Es evidente que descuartizar a ex amantes o hacer explotar a un niño de cuatro años con bombas para causar terror a los enemigos políticos es cosa de enfermos.
Hasta hace poco, los estandartes de la salud humana los llevaban profesionales comprometidos con una visión integral de la persona.
Desde Hipócrates, pasando por Pasteur, Sabin, Jérôme Lejeune (genetista descubridor de la trisomía del par 21 como causa del síndrome de Down), más allá de los avances o limitaciones de la ciencia de su tiempo, coincidían en considerar las enfermedades físicas y psíquicas como ligadas a esa interioridad misteriosa del hombre que solemos llamar alma.
Con el tiempo un reduccionismo racionalista de la ciencia y el materialismo extremo nos hicieron pensar “en masa” que eso era improbable y hasta ridículo.
Sin embargo, hoy nadie discute la necesidad de un bienestar integral para considerar a alguien realmente sano, pero, en contrapartida al enorme esfuerzo realizado en los aspectos psicobiológicos y la percepción positiva de la gente sobre ello (está de moda “cuidarse” con vitaminas, ejercicios, control médico, etcétera), es insuficiente lo logrado en el aspecto que podemos llamar espiritual u ontológico.
Es más, hay un retroceso.
Mientras que fumar está sentenciado –aunque existe la posibilidad de hacerlo, ya no es tan libre como antes–, por ejemplo, no lo está fomentar la promiscuidad, ¡incluso en nombre de la libertad!, o eso que se convierte en la antesala del odio, que es el desprecio de la vida.
No podemos prohibir la soledad, pero sabemos que en el origen de muchas dolencias está ella.
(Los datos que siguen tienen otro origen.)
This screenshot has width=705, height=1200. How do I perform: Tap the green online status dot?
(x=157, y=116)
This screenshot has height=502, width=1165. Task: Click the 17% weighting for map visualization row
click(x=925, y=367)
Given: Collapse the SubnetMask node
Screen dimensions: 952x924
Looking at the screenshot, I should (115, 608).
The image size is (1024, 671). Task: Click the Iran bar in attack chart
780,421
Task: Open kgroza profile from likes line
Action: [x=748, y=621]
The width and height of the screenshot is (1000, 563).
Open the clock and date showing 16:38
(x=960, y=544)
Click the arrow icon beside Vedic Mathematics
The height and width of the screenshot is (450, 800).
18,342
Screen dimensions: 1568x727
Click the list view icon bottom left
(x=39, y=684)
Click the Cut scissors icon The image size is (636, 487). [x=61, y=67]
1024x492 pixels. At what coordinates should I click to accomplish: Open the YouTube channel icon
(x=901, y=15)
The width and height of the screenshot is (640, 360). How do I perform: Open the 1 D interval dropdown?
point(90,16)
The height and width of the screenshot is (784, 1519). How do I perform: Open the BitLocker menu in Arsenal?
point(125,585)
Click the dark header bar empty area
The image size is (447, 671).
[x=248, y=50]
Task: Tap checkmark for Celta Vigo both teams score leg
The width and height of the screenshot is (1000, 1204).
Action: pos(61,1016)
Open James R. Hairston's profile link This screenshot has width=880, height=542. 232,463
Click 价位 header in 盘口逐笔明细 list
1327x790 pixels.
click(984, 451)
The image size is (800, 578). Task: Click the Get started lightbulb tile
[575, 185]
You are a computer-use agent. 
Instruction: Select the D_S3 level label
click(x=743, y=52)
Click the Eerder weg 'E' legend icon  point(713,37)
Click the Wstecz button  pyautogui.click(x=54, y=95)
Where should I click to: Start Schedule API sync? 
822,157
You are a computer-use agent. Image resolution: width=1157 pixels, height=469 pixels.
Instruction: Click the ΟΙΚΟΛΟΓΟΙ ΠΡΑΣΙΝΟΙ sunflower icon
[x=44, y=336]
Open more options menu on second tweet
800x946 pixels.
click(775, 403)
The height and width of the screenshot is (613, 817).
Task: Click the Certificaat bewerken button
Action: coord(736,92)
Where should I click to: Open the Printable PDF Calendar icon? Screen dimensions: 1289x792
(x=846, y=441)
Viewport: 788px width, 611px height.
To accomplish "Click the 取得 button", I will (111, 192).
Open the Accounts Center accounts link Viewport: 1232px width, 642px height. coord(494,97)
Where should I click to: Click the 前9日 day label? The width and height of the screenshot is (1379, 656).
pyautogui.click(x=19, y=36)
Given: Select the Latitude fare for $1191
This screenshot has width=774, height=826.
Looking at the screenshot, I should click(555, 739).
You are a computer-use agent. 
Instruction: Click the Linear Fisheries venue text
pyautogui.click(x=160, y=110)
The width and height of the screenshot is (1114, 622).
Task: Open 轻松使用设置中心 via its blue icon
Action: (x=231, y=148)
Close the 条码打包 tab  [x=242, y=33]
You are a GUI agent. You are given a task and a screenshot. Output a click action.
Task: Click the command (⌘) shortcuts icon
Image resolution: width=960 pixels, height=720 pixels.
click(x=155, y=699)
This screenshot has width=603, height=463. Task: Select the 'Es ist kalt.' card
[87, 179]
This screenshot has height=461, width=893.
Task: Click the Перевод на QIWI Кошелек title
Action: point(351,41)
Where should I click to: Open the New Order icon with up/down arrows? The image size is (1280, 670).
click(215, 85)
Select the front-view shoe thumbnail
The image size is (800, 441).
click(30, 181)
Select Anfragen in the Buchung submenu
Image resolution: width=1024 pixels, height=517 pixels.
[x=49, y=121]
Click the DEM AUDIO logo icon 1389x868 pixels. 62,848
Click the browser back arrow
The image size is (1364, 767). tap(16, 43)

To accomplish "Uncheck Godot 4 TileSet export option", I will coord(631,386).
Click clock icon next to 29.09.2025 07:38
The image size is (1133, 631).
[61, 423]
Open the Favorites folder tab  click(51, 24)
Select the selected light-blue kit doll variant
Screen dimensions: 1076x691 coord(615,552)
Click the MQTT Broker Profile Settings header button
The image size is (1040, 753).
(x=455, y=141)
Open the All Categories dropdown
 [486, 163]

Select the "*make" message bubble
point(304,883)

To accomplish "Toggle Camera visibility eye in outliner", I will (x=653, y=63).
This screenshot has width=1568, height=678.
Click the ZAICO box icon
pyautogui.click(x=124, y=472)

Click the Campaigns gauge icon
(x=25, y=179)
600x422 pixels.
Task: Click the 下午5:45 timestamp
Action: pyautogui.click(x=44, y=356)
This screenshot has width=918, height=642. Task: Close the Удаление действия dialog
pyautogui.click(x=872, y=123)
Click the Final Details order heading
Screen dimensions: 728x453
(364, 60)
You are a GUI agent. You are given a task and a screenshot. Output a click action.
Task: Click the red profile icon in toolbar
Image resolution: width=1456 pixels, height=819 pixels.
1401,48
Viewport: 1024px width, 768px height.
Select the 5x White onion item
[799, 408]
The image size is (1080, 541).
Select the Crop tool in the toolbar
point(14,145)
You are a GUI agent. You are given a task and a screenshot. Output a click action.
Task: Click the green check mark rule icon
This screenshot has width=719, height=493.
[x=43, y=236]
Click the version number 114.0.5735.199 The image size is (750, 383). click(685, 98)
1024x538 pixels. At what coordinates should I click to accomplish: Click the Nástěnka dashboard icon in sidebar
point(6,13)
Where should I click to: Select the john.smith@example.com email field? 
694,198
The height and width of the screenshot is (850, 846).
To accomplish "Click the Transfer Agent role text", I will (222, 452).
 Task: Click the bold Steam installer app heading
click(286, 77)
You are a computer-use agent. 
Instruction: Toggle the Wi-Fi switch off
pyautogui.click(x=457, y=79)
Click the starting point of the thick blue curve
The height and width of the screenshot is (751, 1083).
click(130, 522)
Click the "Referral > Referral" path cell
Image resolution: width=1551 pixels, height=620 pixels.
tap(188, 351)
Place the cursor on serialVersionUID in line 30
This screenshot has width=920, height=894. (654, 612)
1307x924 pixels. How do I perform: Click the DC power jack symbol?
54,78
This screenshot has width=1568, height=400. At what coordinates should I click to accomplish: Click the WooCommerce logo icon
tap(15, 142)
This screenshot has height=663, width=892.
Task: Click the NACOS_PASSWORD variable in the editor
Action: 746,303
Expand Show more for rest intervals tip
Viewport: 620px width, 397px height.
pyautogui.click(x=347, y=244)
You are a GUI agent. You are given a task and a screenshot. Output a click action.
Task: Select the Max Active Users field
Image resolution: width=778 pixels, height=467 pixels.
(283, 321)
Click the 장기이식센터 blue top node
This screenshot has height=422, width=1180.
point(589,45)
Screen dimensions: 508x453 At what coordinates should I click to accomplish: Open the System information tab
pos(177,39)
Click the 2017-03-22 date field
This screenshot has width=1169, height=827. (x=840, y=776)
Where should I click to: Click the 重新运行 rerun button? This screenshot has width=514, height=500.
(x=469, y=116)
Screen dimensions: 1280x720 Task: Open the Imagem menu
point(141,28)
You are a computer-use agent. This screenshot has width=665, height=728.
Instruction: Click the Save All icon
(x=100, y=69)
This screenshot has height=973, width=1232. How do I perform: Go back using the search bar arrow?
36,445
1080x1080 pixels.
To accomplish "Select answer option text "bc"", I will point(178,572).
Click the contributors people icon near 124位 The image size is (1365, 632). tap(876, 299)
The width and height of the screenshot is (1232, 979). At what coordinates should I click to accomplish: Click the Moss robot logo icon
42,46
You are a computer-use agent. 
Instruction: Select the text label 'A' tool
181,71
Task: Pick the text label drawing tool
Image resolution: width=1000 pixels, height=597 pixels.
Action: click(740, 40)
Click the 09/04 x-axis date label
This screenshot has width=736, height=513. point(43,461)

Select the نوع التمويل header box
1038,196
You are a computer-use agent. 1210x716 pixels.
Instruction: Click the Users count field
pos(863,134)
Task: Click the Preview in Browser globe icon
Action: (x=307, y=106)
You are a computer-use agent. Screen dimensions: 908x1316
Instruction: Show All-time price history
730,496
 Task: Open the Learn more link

No podemos hallar cura al egoísmo, al menos no con la ciencia.
Debemos aprender a convivir, todo el mundo lo pregona, pero el sacrificio que ello conlleva está desprestigiado socialmente...
¿Entonces, qué? Seguiremos dando recetas utópicas o nos fijaremos en la naturaleza de las cosas.
Tarde o temprano la “cura” pasa por aceptar que existe un orden natural, cuyas leyes no pueden ser despreciadas si queremos vivir en sano equilibrio.
Es un riesgo intentar tocar a fondo nuestro ser natural y considerar todos los factores que lo constituyen, pero la salud implica este riesgo.